Your task: Edit the bagel text by rewriting it from "How to Make" to "the next morning.", with "dehydrator-dried" changed to "oven-dried".

Source excerpt:

I was again faced with the question of when to add my ingredients. Since my banana peppers are pickled, I chopped them up a little more and tossed them in with the dough the night before. If I was using fresh peppers, I likely would have mixed them in the next day.

For the cheese, I definitely did that the next day. Cheese at room temperature in a moist environment does not sound like good news.

How to Make Sun-Dried Tomato and Basil Bagels

That eternal question of when to add the extra ingredients arises here again.

My tomatoes technically aren’t sun-dried, they’re dehydrator-dried, but they would work pretty similarly. A dehydrated / dried food in a moist environment will absorb the moisture, and you don’t want anything taking moisture away from your dough or else it might not rise properly. Additionally, now-moist tomato pieces at room temperature overnight does not sound good. So, I added these the following morning.

Since I was using dried basil from our garden, it was a similar issue, so I added it the next morning.

Stocking Up On Bagels

Much like when I went to that bagel store after church and stocked up, back in March I had a couple weeks off work and decided to stock my freezer with bagels. The batch makes eight bagels and I managed to get six batches done—48 bagels—so I enjoyed them for quite a while, and I think I still have a few kicking around in the freezer.

If only I could get some of that chocolate chip cream cheese, then my morning routine would be perfect.

Sourdough Bagels (with flavour variations!)

With a little bit of planning and patience, you can bake up some soft and delicious sourdough bagels to bring some sunshine to your morning breakfast!
5 from 2 votes
Prep Time 15 hours
Cook Time 25 minutes
Course Bread, Breakfast
Servings 8

Equipment

  • Kitchen Scale (measurements are provided if you don't have a scale)
  • Large Bowl
  • Plastic Wrap
  • Large Pot
  • Baking Sheet
  • Parchment Paper

Ingredients
  

  • 150 g Active Sourdough Starter (about 3/4 cup)
  • 250 g Warm Water (about 1 cup and 2 Tbsp)
  • 24 g White Sugar (about 2 Tbsp)
  • 500 g Bread Flour, or All-Purpose Flour if you're in Canada (about 4 cups and 2 Tbsp)
  • 9 g Salt (about 1 1/2 tsp)
  • Cooking Spray
  • 1 Tbsp Honey (optional)
  • Toppings like sesame seeds, poppy seeds, and bagel seasoning (optional)

Instructions
 

Making the Dough

  • In a large bowl with plenty of room for the dough to rise later, whisk together the sourdough starter, water, and sugar. I find it best to whisk with a fork.
  • Add flour and salt. Whisk with fork until a rough dough is formed, then mix by hand until no lumps remain. The dough will be fairly dry at this point.
  • Cover the bowl / dough with a damp towel and let rest for an hour.
  • Work the dough into a smooth ball. I find it easiest to pick up the dough and smooth it with my hands, rolling it over frequently in my hands. Only do this for about twenty seconds so you don't overwork the dough.

Bulk Rise

  • Spray a piece of plastic wrap with cooking spray and use it to cover the bowl. The sprayed side is down so if the dough rises and touches the plastic wrap, it won't stick. Let rise 10-12 hours at room temperature, or 8-10 hours if you're in a warmer climate or keep your house warm.

Collected material:
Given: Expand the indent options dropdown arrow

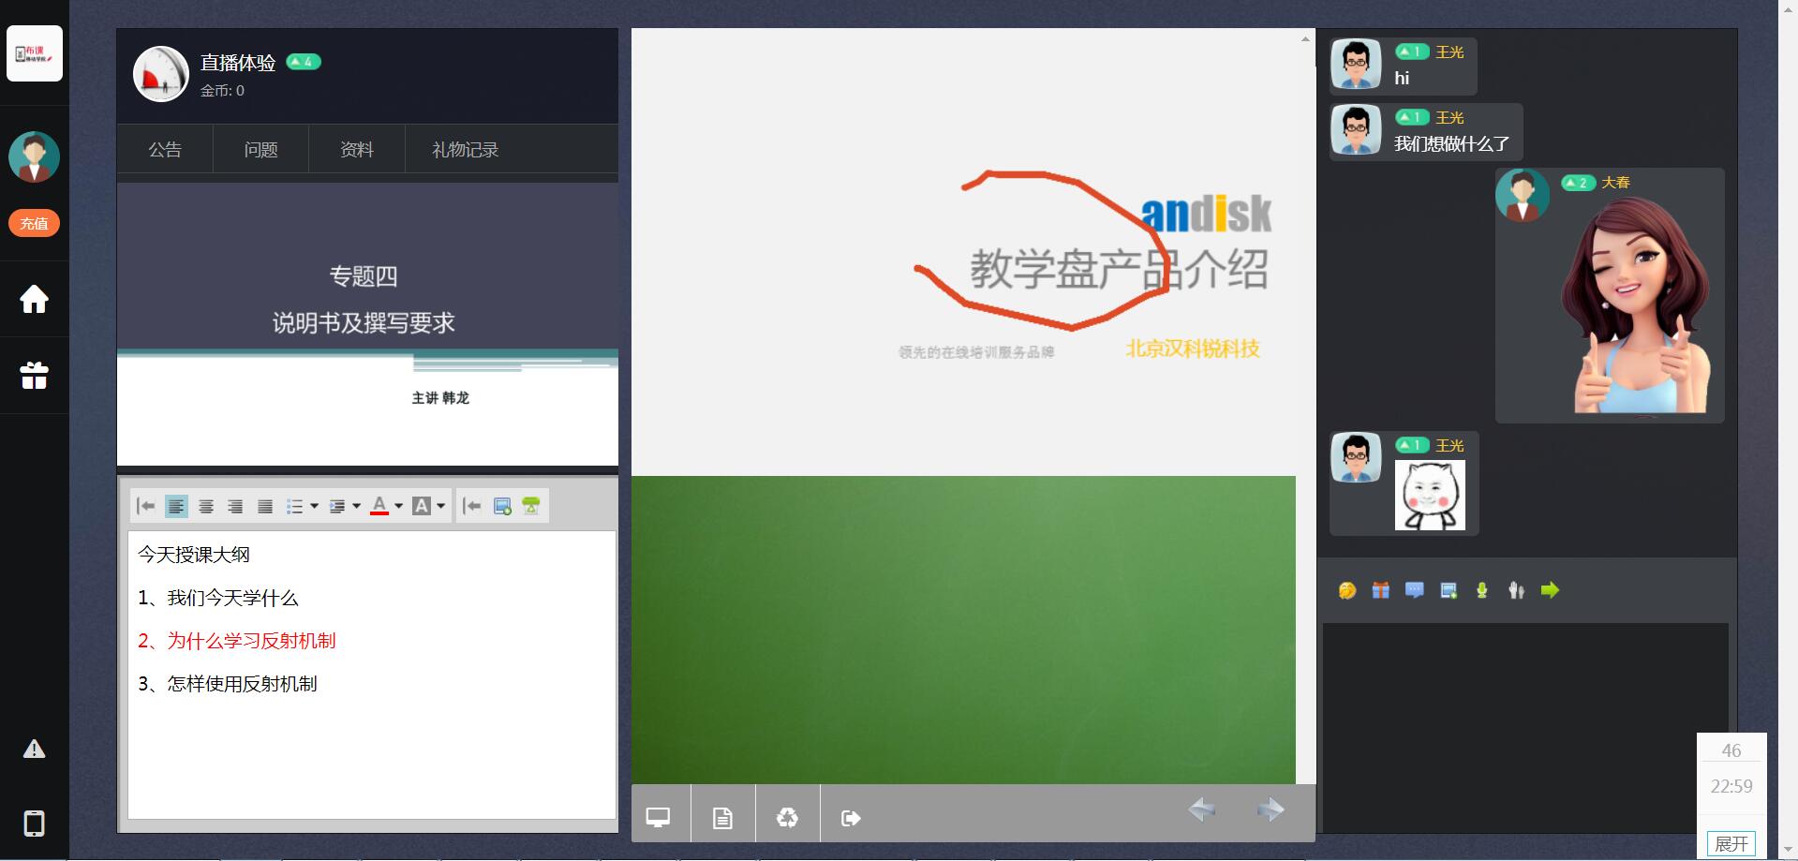Looking at the screenshot, I should [356, 507].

Expected answer:
How to Make Sun-Dried Tomato and Basil Bagels

That eternal question of when to add the extra ingredients arises here again.

My tomatoes technically aren’t sun-dried, they’re oven-dried, but they would work pretty similarly. A dehydrated / dried food in a moist environment will absorb the moisture, and you don’t want anything taking moisture away from your dough or else it might not rise properly. Additionally, now-moist tomato pieces at room temperature overnight does not sound good. So, I added these the following morning.

Since I was using dried basil from our garden, it was a similar issue, so I added it the next morning.